Epigenetics

Dynamics of replication-independent histone turnover in budding yeast. Dion, M. F. et al. Science 315, 1405–1408 (2007)

Histone replacement marks the boundaries of cis -regulatory domains. Mito, Y., Henikoff, J. G. & Henikoff, S. Science 315, 1408–1411 (2007)

Characterizing the dynamics of chromatin remodelling is crucial to understand chromatin function. Two teams measured the levels of histone turnover, at high resolution, in budding yeast and fruitflies and found a huge variation in histone-replacement rate across the genomes of both organisms. Histone turnover is higher at promoters, rather than in coding regions, where it could transiently expose DNA cis-regulatory elements to other diffusible factors, providing the potential for a rapid and dynamic regulation. Rapid histone turnover was also found at chromatin boundaries, where it could serve to prevent the spreading of chromatin states and functionally delimit different domains.

Technology

Targeted gene addition into a specified location in the human genome using designed zinc finger nucleases. Moehle, E. A. et al. Proc. Natl Acad. Sci. USA 104, 3055–3060 (2007)

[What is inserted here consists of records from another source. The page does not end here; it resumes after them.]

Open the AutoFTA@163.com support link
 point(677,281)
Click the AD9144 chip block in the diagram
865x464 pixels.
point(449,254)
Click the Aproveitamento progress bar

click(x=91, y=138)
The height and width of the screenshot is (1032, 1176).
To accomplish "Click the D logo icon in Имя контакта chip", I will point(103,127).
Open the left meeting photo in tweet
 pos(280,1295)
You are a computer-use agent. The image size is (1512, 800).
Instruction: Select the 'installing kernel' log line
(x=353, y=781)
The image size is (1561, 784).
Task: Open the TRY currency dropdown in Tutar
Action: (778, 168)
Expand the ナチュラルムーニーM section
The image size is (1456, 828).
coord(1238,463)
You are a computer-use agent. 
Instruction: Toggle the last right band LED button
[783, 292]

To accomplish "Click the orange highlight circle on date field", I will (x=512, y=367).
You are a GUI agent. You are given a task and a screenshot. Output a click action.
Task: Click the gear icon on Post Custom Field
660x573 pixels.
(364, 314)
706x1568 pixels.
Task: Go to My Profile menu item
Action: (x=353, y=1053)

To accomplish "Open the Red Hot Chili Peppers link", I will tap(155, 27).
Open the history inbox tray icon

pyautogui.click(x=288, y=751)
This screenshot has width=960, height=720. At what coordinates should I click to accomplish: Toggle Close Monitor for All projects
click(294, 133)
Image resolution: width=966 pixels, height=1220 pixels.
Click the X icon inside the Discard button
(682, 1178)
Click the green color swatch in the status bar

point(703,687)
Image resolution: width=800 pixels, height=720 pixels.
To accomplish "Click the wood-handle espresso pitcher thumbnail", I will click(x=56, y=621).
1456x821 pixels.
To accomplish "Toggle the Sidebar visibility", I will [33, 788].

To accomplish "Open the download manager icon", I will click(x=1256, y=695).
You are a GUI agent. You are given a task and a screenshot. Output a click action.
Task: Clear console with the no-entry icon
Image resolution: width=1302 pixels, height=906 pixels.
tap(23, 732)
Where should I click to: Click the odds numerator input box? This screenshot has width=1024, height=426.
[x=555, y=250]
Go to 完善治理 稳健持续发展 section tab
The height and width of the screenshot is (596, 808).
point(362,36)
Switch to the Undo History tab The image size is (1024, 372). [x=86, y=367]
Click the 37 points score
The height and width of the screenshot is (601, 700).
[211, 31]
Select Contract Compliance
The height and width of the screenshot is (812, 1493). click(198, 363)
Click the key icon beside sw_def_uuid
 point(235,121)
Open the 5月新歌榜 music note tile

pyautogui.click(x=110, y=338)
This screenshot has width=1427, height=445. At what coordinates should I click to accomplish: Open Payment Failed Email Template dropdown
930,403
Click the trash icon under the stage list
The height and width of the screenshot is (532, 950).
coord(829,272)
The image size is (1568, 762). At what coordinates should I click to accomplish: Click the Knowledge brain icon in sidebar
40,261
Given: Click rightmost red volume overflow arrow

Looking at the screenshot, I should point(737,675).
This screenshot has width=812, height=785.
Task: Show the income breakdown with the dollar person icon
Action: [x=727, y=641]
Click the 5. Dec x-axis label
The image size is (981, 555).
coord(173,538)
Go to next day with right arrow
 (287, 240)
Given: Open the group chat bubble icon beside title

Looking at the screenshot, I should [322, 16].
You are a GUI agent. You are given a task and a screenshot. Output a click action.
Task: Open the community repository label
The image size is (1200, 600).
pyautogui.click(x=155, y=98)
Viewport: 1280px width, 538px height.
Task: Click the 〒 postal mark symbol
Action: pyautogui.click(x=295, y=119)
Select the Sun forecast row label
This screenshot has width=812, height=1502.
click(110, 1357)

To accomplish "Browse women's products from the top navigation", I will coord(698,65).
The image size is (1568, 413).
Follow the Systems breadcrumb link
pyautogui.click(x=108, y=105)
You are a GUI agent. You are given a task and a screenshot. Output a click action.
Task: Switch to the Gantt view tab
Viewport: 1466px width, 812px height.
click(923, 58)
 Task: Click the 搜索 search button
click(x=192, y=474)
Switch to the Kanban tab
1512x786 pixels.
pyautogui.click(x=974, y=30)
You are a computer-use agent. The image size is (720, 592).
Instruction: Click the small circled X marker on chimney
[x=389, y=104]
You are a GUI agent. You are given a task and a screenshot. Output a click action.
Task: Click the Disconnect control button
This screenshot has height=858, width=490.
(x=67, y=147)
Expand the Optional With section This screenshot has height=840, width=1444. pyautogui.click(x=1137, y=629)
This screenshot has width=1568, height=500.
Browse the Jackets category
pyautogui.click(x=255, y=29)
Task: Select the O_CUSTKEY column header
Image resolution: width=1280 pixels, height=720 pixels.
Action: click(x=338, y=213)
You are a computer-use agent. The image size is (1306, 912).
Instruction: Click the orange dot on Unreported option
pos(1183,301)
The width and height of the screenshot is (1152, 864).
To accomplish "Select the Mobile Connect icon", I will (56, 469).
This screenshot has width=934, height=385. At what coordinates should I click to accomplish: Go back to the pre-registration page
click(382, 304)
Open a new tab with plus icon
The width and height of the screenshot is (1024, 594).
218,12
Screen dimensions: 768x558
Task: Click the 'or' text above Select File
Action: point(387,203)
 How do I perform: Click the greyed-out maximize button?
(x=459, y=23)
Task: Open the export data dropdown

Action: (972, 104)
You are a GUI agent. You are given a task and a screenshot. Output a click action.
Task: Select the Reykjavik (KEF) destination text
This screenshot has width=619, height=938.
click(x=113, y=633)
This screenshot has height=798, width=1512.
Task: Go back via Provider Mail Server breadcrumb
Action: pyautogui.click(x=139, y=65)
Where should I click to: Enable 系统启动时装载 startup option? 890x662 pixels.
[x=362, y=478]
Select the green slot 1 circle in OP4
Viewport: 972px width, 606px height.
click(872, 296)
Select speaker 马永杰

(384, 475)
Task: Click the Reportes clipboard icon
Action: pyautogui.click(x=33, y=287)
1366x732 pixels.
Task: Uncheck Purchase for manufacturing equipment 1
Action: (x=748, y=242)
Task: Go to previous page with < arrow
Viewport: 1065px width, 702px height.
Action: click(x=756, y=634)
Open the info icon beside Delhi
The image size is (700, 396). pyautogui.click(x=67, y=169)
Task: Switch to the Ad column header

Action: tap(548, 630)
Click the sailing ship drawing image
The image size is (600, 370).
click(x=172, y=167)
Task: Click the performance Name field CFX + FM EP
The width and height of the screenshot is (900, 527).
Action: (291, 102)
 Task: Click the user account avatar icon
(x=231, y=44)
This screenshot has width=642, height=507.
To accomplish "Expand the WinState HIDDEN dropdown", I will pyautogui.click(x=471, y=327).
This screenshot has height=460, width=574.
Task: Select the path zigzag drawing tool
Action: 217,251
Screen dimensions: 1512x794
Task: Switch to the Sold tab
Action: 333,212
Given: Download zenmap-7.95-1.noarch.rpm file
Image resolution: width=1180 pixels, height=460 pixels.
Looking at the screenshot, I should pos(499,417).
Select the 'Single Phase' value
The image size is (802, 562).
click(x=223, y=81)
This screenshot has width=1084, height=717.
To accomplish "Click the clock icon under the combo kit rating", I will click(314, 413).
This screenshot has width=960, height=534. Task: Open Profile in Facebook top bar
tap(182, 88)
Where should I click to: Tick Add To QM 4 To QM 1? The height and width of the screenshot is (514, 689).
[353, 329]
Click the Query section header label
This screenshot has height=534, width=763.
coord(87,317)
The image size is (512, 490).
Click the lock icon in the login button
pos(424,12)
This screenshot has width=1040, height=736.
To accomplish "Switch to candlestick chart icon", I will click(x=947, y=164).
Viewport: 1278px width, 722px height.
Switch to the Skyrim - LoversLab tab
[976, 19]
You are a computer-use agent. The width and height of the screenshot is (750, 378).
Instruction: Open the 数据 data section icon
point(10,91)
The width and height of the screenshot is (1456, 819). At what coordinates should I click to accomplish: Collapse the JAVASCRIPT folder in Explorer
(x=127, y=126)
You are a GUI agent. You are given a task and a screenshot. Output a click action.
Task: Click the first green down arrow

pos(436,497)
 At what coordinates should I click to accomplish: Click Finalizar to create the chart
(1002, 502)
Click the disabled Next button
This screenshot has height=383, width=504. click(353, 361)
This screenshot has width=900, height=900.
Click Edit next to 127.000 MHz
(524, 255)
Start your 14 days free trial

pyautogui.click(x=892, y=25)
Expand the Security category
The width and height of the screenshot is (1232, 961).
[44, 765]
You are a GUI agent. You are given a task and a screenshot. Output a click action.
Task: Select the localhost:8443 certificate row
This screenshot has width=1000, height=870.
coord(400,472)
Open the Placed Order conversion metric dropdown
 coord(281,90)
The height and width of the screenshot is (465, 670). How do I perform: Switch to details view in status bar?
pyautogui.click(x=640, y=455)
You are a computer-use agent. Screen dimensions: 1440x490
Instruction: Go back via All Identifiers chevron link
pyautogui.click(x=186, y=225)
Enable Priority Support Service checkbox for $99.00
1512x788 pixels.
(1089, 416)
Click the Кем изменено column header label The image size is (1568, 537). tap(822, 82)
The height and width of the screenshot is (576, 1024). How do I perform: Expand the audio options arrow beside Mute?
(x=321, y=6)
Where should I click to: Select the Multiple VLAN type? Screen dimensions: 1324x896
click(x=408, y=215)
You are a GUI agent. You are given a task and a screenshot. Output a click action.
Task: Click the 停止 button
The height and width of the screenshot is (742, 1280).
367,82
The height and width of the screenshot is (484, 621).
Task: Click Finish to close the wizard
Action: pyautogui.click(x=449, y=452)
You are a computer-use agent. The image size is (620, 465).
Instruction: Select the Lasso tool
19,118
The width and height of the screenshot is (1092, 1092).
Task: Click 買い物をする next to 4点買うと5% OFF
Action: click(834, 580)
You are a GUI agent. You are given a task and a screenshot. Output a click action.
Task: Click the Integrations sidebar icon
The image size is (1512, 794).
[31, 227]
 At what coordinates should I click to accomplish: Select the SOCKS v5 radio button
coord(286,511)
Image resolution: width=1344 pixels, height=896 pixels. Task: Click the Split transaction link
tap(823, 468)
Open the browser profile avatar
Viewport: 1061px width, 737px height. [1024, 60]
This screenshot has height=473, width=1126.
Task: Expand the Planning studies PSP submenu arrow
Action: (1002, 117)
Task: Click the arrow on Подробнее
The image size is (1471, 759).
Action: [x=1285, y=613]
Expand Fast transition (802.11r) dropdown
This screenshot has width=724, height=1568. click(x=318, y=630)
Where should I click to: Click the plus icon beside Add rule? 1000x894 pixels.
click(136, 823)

This study presents a new strategy for the insertion of ectopic DNA sequences in specific genomic locations. Enginereed zinc finger nucleases (ZFNs) were used to induce DNA double-strand breaks (DSBs) at specific loci in human cells. The subsequent homology-directed repair of the DSBs was then allowed to occur in the presence of an extrachromosomal DNA donor, which carried the ectopic sequence of interest that was to be inserted flanked by two locus-specific homology arms. ZFNs guaranteed the site-specific integration of DNA fragments — of up to 8 kb — with high frequency, no need for selection and no increase in random integration.

Cancer genetics

A virus causes cancer by inducing massive chromosomal instability through cell fusion. Duelli, D. M. et al. Curr. Biol. 17, 431–437 (2007)

Chromosomal instability (CIN) is a hallmark of many human tumours, and tumours are often associated with viral infection. This work provides a new link between these two observations, showing that viruses can be tumorigenic by inducing cell fusion, which leads to CIN. The authors used the Mason–Pfizer monkey virus to fuse oncogene-expressing human fibroblasts, and showed through karyotype analyses that these hybrid cells were highly aneuploid, had many numerical and structural chromosomal aberrations and were tumorigenic in mice. As many viruses that infect human cells are fusogenic, preventing infection or cell fusion in infected individuals might help to reduce cancer incidence.